## Your assignment
Having found the line that contains "Vanuatu (825, 552)", please retype only it and every line after it up to the end of the entries, exactly as written.

============================================================

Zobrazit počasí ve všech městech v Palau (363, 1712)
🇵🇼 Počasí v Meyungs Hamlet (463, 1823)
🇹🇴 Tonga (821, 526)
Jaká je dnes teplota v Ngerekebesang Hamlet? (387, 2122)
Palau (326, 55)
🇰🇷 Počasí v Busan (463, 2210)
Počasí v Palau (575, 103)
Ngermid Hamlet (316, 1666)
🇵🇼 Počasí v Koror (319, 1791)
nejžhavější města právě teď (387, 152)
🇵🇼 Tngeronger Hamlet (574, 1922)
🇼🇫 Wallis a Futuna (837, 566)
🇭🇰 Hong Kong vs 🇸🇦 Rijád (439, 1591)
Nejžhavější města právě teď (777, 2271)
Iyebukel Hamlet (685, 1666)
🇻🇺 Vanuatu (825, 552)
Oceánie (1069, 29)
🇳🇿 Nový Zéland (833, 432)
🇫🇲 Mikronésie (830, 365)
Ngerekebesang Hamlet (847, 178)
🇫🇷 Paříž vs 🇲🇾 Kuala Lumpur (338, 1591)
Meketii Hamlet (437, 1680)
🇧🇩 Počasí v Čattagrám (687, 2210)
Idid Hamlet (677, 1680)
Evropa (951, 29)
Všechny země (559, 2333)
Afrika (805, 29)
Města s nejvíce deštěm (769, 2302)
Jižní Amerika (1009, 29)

============================================================

## Task result
🇻🇺 Vanuatu (825, 552)
Oceánie (1069, 29)
🇳🇿 Nový Zéland (833, 432)
🇫🇲 Mikronésie (830, 365)
Ngerekebesang Hamlet (847, 178)
🇫🇷 Paříž vs 🇲🇾 Kuala Lumpur (338, 1591)
Meketii Hamlet (437, 1680)
🇧🇩 Počasí v Čattagrám (687, 2210)
Idid Hamlet (677, 1680)
Evropa (951, 29)
Všechny země (559, 2333)
Afrika (805, 29)
Města s nejvíce deštěm (769, 2302)
Jižní Amerika (1009, 29)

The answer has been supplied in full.